━━━ TASK INPUT

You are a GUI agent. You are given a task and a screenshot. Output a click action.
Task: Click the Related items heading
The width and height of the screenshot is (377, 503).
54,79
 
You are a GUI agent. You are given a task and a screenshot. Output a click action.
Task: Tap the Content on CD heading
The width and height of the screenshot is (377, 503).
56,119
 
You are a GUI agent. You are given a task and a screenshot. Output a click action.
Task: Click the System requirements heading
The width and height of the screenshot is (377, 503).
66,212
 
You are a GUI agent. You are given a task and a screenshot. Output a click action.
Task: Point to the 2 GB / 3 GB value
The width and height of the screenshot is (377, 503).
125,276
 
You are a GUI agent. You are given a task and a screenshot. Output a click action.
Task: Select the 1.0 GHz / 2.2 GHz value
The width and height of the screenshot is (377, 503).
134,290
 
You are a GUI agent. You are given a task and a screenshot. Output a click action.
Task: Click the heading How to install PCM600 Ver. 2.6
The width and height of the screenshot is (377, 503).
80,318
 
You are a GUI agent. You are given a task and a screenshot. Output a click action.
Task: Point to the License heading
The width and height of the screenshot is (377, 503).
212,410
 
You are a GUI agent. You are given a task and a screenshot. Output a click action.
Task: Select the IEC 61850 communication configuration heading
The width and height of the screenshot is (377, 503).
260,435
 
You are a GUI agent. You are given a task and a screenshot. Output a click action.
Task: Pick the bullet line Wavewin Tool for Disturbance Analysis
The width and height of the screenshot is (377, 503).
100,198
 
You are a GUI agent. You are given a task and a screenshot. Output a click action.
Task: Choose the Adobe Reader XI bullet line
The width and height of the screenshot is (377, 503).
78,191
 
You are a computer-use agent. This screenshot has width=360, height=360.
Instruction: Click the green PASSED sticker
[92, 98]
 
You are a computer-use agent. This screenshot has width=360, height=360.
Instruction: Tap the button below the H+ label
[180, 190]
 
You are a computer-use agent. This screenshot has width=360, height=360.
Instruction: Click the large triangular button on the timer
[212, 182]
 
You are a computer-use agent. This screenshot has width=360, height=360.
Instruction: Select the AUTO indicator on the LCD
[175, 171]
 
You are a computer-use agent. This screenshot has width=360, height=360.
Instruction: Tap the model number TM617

━━━━━━

Extract every line of the material above that contains the word "Select", matching its capitalization exactly.

| RESULT OF THE TASK |
Task: Select the 1.0 GHz / 2.2 GHz value
Task: Select the IEC 61850 communication configuration heading
Instruction: Select the AUTO indicator on the LCD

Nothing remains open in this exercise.